When a performance and its venue share a message, the concert experience is often spectacularly elevated in meaning. In just such a way, the Juneteenth performance of Robert Nathaniel Dett’s The Ordering of Moses at Riverside Church symbolized a confluence of decades of enduring hard work from emancipation to civil rights to the heroic ongoing efforts for social justice everywhere. Riverside Church famously held Martin Luther King in its pulpit for his ‘Beyond Vietnam’ speech and, later, Nelson Mandela with his address to the nation. On the weekend commemorating the freedom of enslaved people in the United States, Dett’s work embodied the deliverance, resilience and glory of this time in history with pomp and musical fervor that reach across ages and nations.

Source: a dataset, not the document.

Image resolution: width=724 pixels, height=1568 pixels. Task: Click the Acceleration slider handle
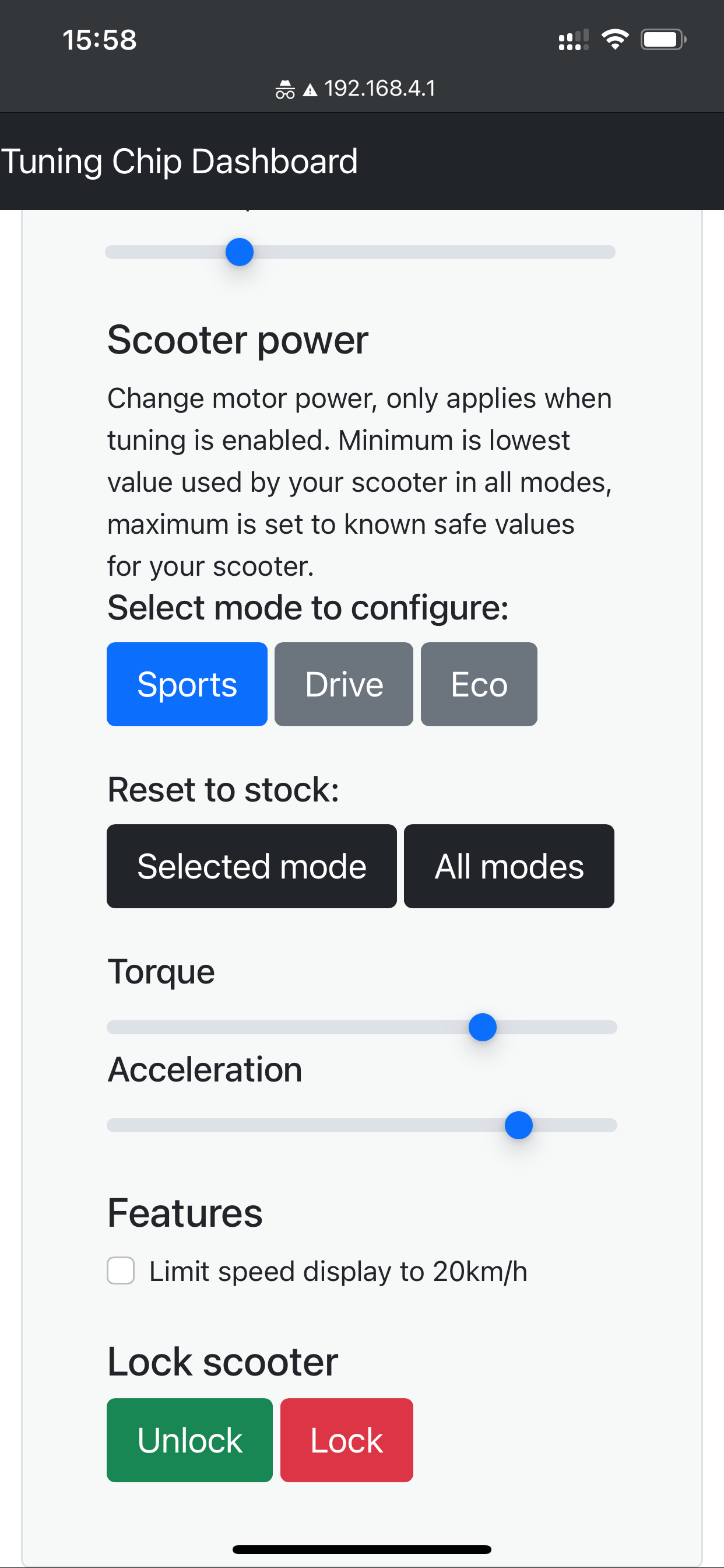click(518, 1125)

The Ordering of Moses (1932) is a 15-movement oratorio based upon the story of young Moses the shepherd that reveals the awakening of a leader to release his people. The grand opus is easily comparable to such oft-heard oratorio works as the fan-favorite Carmina Burana by Carl Orff – which was written just a few years later in 1935-36. Dett’s colossal work is compositionally, performatively and emotionally an equal to the Orff, and it requires a cast of solo singers who must live up to his musical palette of demands.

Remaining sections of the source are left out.